I've been skinny my whole life, never passing 125. I reached 145lbs and RIPPED during basic training, and we did only body weight exercises i.e. pushup, pullup, situp, air squats, sprints, long distance running, etc. Two months after basic training I shrank back down to 130. My only assumption was that I wasn't doing as many physical exercises all day long or eating as much.

During both my deployments I did the weight lifting and protein shakes. All that stuff. Supplements left and right. I went from 130 to 135, with very little improvement to my max reps/weight. Got back from Afghanistan in February and I'm now back down to 125.

I mention all this above because I can safely say (in my own opinion) that my body just cannot handle/will not improve using traditional weight training after 5 years of shakes and hitting the weights. I don't understand it because I've watched first hand others that I worked with get shredded doing the same things I was. I get that every person is different, but common now.

I just did a calorie calculator and it says I need at least 2500 to sustain (which I KNOW I haven't been doing these last few months). It said to add 500 to start building and so I'm at 3000. Okay, no problem, but what kind of body weight workouts should I be doing?

Like I said above, I know first hand that pushup, pullup, situp, air squats, sprints, etc work for me, but is that enough? I'm only looking to gain about 20-25 pounds. At 145 I was ripped, I'm assuming because my metabolism is so fast that I have no fat left to burn. I'm not wanting to get huge or bulky, just to increase my strength and thicken out a little bit. This isn't an overnight process, I know. Just looking for some tips from someone who may have similar experiences with weight training. I know that Cross Fit was becoming a huge thing in the Army before I got out, but don't have that much experience with it or access to a gym. Just at-home workouts.

Any and all advice would be great. Sorry for the long first post!
 
Gaining and keeping weight can be done using bodyweight or weight training with proper diet.
Training for mass means overloading in the 6 to 10 rep range at max for that rep range, so if you could do 12 with your 10 rep weight, increase the weight, in bodyweight this is usually a shift of position to make the leverage more difficult.

Diet reliant on supplements is rarely ever balanced. they usually miss out the very important complex carbs our bodies prefer for training and maintainence energy. 3.5 million years evolving to do that totally forgotten because of a few muppets wanting to sell protein as the fix all wonder food.
Diet is undoubtedly where you have lost the weight. If you aren't eating enough the body will break down muscle tissue for fuel, faster the less you are training, so that is why you haven't kept it.

Train well and eat balanced you will do fine.
 
Your fault hasn't been in lifting weights. As oldie pointed out (and as you acknowledged in your post), you haven't been eating enough to maintain weight, therefore you haven't maintained weight, therefore you've lost weight, including muscle mass. So it's not about bodyweight vs external load, it's about eating enough to grow.
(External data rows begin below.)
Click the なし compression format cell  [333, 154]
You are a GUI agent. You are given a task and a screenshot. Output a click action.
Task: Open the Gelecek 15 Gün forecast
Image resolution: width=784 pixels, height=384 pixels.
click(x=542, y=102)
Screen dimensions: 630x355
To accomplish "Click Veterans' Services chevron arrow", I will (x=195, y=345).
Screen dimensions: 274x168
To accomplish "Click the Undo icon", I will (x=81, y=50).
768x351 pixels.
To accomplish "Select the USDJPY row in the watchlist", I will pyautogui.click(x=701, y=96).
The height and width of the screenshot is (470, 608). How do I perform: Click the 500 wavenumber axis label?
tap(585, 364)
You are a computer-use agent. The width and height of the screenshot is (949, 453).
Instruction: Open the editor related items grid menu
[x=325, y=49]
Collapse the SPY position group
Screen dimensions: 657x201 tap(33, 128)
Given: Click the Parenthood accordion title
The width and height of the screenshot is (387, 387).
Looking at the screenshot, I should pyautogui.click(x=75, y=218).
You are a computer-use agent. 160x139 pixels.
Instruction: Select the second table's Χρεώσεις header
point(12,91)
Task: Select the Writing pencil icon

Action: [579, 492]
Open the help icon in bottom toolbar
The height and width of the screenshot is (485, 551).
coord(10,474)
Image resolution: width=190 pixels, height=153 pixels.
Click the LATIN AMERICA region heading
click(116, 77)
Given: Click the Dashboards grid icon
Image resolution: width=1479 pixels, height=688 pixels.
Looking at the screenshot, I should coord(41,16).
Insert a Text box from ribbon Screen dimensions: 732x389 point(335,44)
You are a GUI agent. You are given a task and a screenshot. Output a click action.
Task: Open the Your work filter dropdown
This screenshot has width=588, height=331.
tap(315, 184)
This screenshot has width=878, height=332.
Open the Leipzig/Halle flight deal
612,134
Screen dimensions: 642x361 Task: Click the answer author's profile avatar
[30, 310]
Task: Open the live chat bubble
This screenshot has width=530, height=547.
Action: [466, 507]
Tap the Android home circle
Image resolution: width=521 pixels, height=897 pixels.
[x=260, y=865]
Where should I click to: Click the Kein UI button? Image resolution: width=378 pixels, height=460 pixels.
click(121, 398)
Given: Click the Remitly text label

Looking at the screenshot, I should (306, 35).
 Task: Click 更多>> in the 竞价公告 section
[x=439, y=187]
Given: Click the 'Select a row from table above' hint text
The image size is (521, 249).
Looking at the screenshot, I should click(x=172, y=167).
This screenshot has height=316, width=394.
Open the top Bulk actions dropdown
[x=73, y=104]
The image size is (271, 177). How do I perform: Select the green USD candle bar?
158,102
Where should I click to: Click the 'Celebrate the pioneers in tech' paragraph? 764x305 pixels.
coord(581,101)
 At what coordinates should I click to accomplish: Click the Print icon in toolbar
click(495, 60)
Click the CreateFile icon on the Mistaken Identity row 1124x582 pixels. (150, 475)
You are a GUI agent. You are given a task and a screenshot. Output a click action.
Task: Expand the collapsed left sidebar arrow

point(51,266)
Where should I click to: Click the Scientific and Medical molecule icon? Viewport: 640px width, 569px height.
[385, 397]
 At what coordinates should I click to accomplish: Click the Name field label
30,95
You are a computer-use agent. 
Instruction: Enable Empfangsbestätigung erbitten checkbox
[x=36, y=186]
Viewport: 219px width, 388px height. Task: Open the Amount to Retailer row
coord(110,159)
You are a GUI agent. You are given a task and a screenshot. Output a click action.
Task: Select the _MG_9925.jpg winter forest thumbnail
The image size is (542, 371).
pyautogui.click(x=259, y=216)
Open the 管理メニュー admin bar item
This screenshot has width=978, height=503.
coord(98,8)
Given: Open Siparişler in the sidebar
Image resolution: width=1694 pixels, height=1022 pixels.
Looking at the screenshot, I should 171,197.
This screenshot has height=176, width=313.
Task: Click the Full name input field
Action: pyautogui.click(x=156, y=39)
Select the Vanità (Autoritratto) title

You listed off some exercises and then asked "is that enough?" It was enough last time around, why wouldn't it be enough now?
 
Thanks for the input! My question of 'is it enough' was just to see if anyone had some suggestions to add. I appreciate the responses though.
 
I am not always nice to people or complimenary to what they do, because fitness is not the arena for ego massaging but is exactly the arena for avoiding danger. Ex-forces so you will have been used to that system.
I do however always commend people for coming here and asking for help when unsure, makes you far smarter than many who just plough through making the smae mistakes for years and often decades.